Стрельцы смеялись, расхватывали пироги. Алешка тоже покрикивал с приговором. Не успели дойти до реки, как пришлось вернуться за новым товаром.
– Вас, ребята, мне бог послал, – удивился Заяц.
Михайла Тыртов третью неделю шатался по Москве: ни службы, ни денег. Тогда на Лубянской площади дьяки над ним надсмеялись. Земли, мужиков не дали. Князь Ромодановский ругал его и срамил, велел приходить на другой год, но уже без воровства – на добром коне.

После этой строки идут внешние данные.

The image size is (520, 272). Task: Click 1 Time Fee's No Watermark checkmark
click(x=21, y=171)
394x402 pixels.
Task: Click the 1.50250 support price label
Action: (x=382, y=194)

С площади он поехал ночевать в харчевню. По пути встретил старшего брата, и тот ругал его за несчастье и отнял мерина. Не догадался отнять саблю и дедовский пояс, полосатого шелка с серебряными бляхами. В тот же вечер в харчевне, разгорячась от водки с чесноком, Михайла заложил у целовальника и саблю и пояс.
К Михайле прилипли двое бойких москвичей, – один сказался купеческим сыном, другой подьячим, – вернее попросту – кабацкая теребень, – стали Михайлу хвалить, целовать в губы, обещались потешить. С ними Михайла гулял неделю. Водили его в подполье к одному греку – курить табак из коровьих рогов, налитых водой: накуривались до морока, – чудилась чертовщина, сладкая жуть.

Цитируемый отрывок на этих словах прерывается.